In an article for Smithsonian Magazine an amazing story of change and adaptation is told featuring the coyote.
"The coyote, that cunning canine of wide-open spaces, has come to the nation's capital. And to New York, Chicago, Los Angeles and other cities. In fact, coyotes have spread to every corner of the United States, shifting their behaviors to fit new habitats and spurring researchers to cope with a worrisome new kind of carnivore: the urban coyote."
-- City Slinkers by Christine Dell'Amore
Each day there are innovations in technology and communications. We need to be like the coyote and shift our behaviors to fit new challenges. We need to look for different ways of doing things and finding paths to success. We need to reach more people, communicate better with them, and deliver products and services that will be beneficial. How can we do this?
"One of its most celebrated traits is its trickiness; coyotes have been outsmarting trappers for centuries. Recently, biologist Jon Way, who has been studying the predators in Massachusetts, set a trap near the Boston Airport. Coyotes somehow snagged the rib meat put out as bait without getting caught. In the Navajo version of the creation of the world, old men had just finished embroidering the sky in brilliant patterns when the trickster Coyote ran across their work, scattering the stars."
-- City Slinkers by Christine Dell'Amore
Stan Gehrt, a wildlife biologist at Ohio State University, has a theory that the successful coyotes are now teaching their survival skills to new generations. I like that. If they are staging "Success and the Coyote" seminars across the country we should all be standing in line for tickets.

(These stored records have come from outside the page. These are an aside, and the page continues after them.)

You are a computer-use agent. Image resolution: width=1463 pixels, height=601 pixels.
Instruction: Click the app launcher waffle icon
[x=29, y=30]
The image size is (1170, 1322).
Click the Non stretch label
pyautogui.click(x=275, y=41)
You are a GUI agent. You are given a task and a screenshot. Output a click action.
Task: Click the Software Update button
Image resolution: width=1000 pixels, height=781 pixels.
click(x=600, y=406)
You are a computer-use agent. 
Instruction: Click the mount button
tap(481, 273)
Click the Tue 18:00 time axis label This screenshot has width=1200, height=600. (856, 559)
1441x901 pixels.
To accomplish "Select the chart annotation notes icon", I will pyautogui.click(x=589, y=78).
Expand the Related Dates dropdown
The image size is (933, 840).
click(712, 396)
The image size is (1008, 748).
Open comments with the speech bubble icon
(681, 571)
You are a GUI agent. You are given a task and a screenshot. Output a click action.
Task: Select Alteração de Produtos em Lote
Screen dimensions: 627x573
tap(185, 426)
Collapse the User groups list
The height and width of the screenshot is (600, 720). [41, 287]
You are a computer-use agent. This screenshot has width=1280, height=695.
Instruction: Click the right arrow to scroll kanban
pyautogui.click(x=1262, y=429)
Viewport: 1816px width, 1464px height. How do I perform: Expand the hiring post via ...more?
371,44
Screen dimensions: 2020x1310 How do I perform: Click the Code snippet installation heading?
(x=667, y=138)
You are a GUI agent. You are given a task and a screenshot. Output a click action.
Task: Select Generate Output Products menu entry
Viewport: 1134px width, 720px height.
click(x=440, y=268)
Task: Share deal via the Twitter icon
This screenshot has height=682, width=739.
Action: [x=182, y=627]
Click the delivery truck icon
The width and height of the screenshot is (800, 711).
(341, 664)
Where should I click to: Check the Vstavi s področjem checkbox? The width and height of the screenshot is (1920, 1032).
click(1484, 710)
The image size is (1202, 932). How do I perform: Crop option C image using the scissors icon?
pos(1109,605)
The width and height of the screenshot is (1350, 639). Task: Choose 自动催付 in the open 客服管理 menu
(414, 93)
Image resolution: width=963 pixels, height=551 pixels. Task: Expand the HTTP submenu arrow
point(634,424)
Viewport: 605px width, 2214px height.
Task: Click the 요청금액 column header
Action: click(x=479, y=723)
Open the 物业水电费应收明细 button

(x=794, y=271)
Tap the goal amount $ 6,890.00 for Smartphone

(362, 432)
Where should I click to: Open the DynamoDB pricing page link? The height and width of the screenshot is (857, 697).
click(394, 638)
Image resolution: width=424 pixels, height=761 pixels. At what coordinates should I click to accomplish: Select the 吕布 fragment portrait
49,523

Until Wiley Coyote comes to your town, there are other training methods available, however. I like a training program from Australia called Creative Problem Solving. This turn-key seminar comes with video, complete script, and participant handouts all on one CD-ROM and an accompanying video tape. The only thing it doesn't have is a coyote . . . or even a dingo.
"In an age of computers and technology, the one thing that sets us apart from machines is our ability to be creative. Managers and supervisors who can nurture an ideas environment where employees and team members are encouraged to see problems and solutions through new eyes - and then develop solutions that add to the organizations value through improved processes, new products or better marketing, will achieve success."
- ad copy for Creative Problem Solving
We need to look both inside and outside our organizations. What will work? What could work? What's worked ages ago that might work for us now? We need to ask these questions and more. We shouldn't be afraid of ideas and innovations. We should embrace them and the opportunity to survive. We should think of ourselves as hungry coyotes out on an adventure. Each day brings new wonders. Isn't that exciting? Doesn't that sound like fun?
Christine Dell'Amore ends her article with a description of two coyotes caught on film. She says they look curious, fearless and eager. Curious, fearless and eager? Isn't that what we should all be?